Ainda na década de 70 ela deixou a cidade de Nova York definitivamente e começou uma nova vida em Yonker (NY). Lá ela teve seu primeiro filho, Christopher , 43. Em seguida, foi para a Califórnia.

Ela lembra que estava em São Francisco quando Harvey Milk foi assassinado em 1978 e conta que esse foi um marco. “Os portões conhecidos fracos depois daquilo. Gays e lésbicas ganhamam mais visibilidade depois que ele morreu ”.
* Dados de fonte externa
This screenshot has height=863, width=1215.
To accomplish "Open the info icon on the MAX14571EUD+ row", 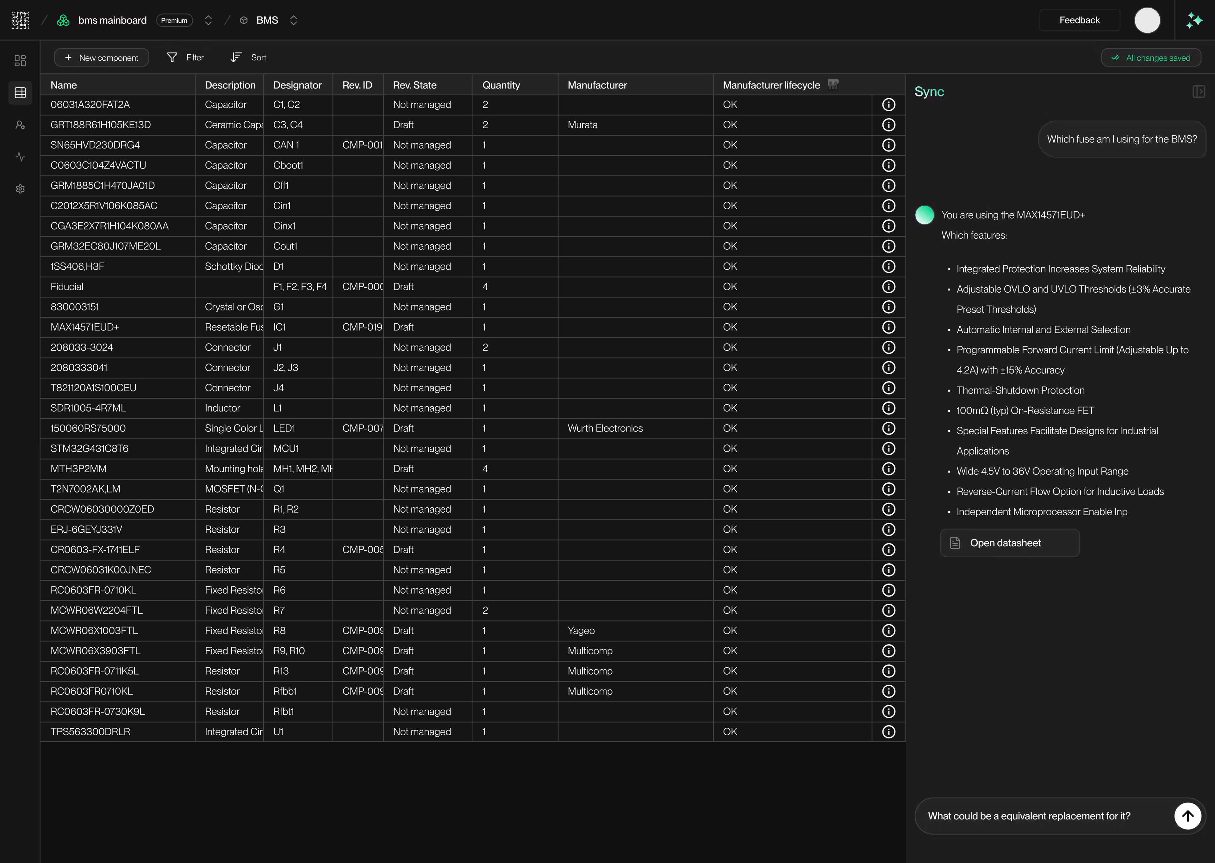I will [889, 327].
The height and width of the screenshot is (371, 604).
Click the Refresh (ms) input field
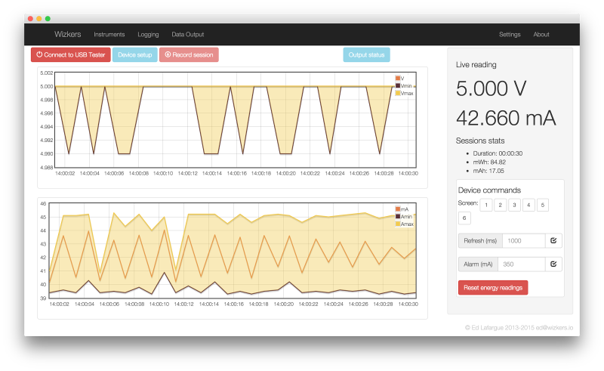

Mas coisas mudou para a comunidade trans, ela conta. “Não mudou de maneira significativa neste ponto nos Estados Unidos, pelo menos, exceto que agora como associações LGBT + e os políticos falam ‘da boca para fora’ ou fazem pequenas concessões para pessoas trans, mas geralmente pessoas trans (especialmente pessoas trans de cor) , vivenciam a pobreza, a falta de moradia.

Para ela, a divisão entre os grupos LGBTQIA + ainda é uma realidade. “O” LGB “em LGBT + muitas vezes se distanciam do ‘T’. O ‘T’ Deveria vir primeiro! ”

Com tantas histórias e um livro autobiográfico a caminho, Miss Major novamente vive um momento de grande emoção ao tornar-se pai (embora seja uma mulher trans, é assim que se define) mais uma vez, com seu parceiro de vida Beck Wittie . “Todo o meu foco e energia agora giram em torno do meu filho, Asiah . Ele toma toda a energia que eu tenho e é maravilhoso. Ele nasceu em janeiro e é pura luz. Eu acho que ele vai ler o mundo de outra maneira. ”

Ao fim da conversa, quando questionada se gostaria de acrescentar mais alguma coisa, diz: “Gostaria de ver um mundo em que as pessoas trans são aceitas por seus talentos e não porque são toleráveis”.